> On 28 Oct 2020, at 13:25, Paul Grinberg <gri6...@gmail.com> wrote:
>
>>> I am running into unpredictable behavior with my Python extension module
>>> that wraps around a C++ library that starts a new pthread and, after doing
>>> some work, generates callbacks back into the caller. I've greatly
>>> simplified this to a simplistic example which still demonstrates this
>>> problem. The following will sometimes generate a Fatal Python error:
>>> PyEval_SaveThread: NULL tstate, usually rather quickly. Sometimes it
>>> SIGSEGV on tupledealoc. Occasionally this deadlocks. I am at a loss why.

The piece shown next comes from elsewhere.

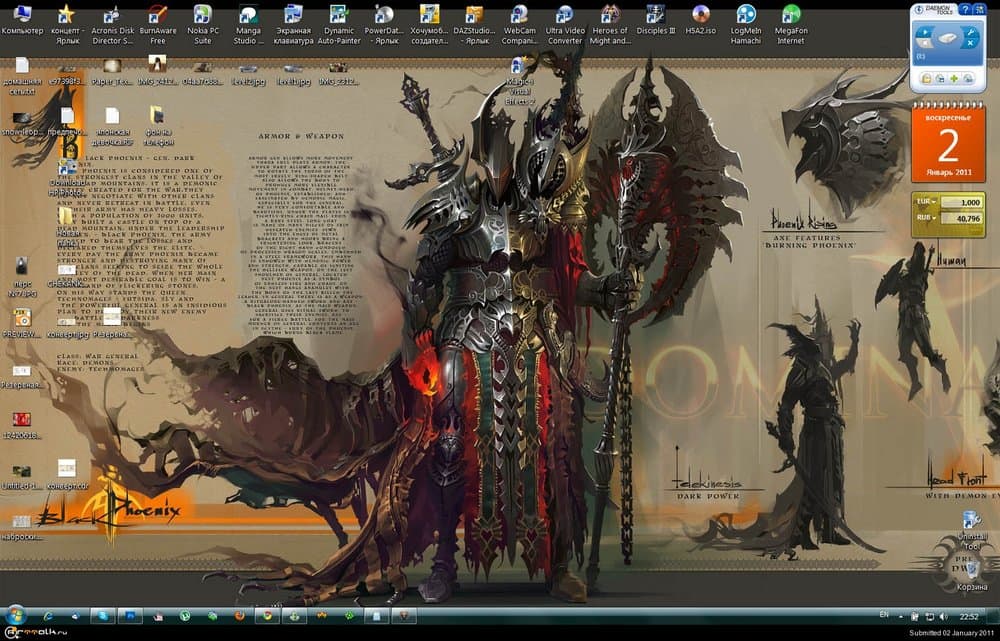
Task: Open the LogMeIn Hamachi shortcut
Action: pyautogui.click(x=746, y=15)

>>> Does anyone have any ideas?
>
>> You did not say what OS and python version you are working with.
>
> I apologize. I am running this on Ubuntu 18.04 under Python 3.6 (default for
> this Ubuntu's Bionic release) fully updated to the latest provided by
> Ubuntu's standard repos, which is 3.6.9-1~18.04ubuntu1.3. After posting this
> question here I continued investigating this problem and found that when I
> repeat the same test under Python 3.7.3 or 3.8.5 (installed via PyEnv), there
> are no issues. Then, I went back to the most recent 3.6 release which is
> 3.6.12 (also installed via PyEnv) and again saw the issue. This seems to
> suggest that the problem is in 3.6.x Python.
>
>> Why do you need to call PyEval_ThreadsInitialized()? its deprecated.
>>
>> PyInitialize sets up threads unconditionally since 3.7.
>
> I did not realize that PyEval_ThreadsInitialized() is deprecated. However, I
> was also running under 3.6. I will move away from that once I move to a newer
> version of Python
Try calling PyEval_InitThreads() to force the python threading to be all setup.